Description of the task:
The answer must be an exact copy of the entries that follow, with all images removed.

============

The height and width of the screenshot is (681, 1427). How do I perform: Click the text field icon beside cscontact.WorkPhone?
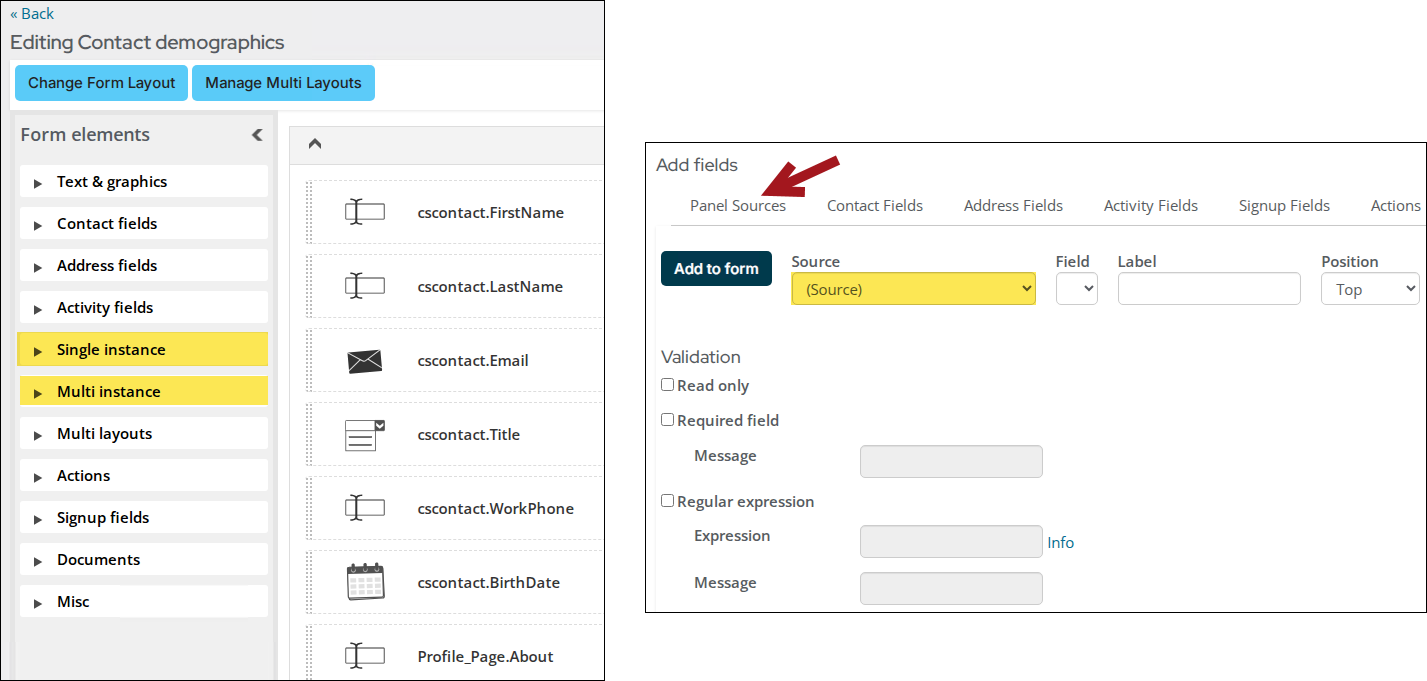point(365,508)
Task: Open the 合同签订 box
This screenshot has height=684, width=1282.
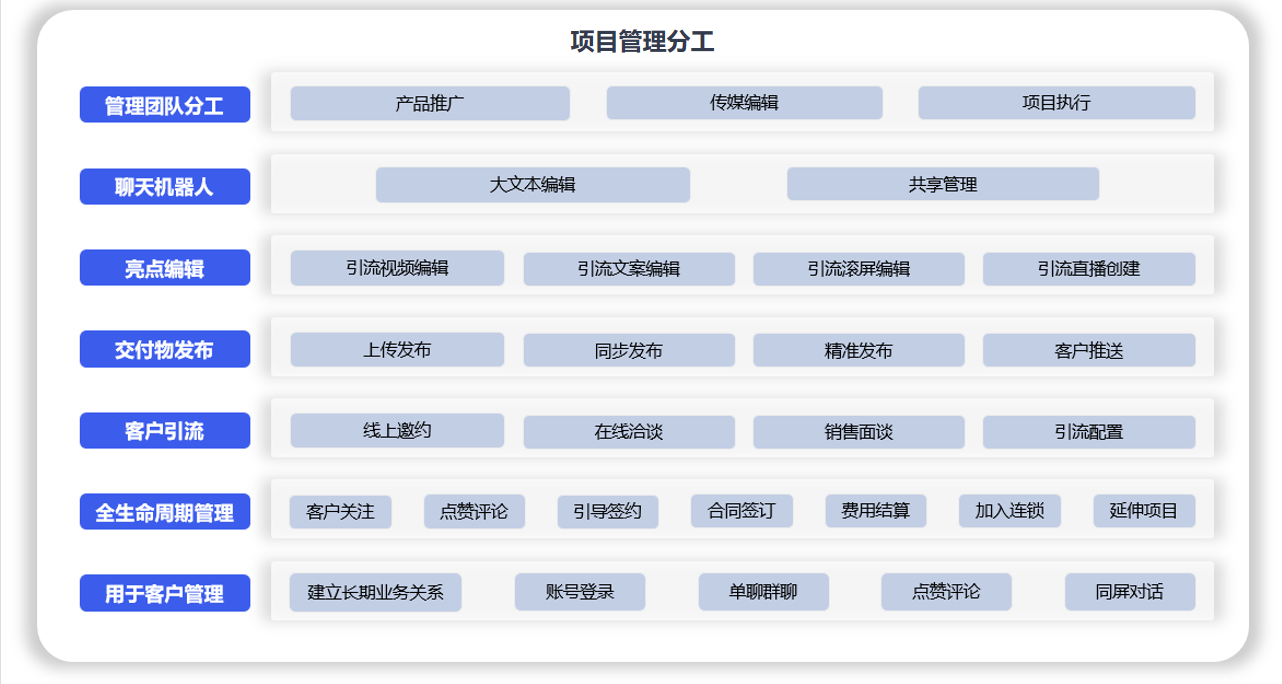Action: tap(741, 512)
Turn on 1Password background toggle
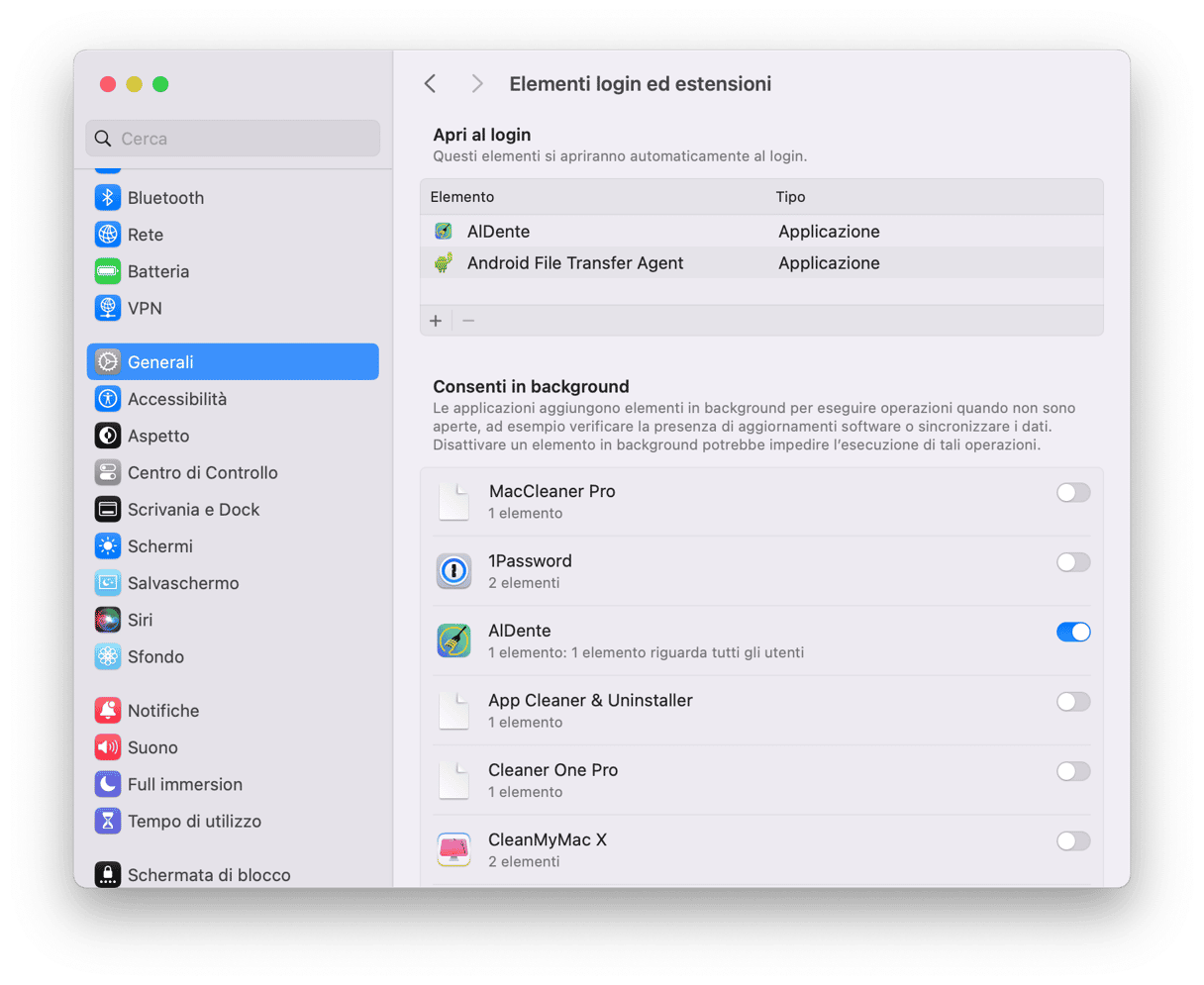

============

Answer box:
The height and width of the screenshot is (681, 1427). How do I perform: Click the text field icon beside cscontact.WorkPhone?
point(365,508)
Task: Open the 合同签订 box
This screenshot has height=684, width=1282.
Action: tap(741, 512)
Turn on 1Password background toggle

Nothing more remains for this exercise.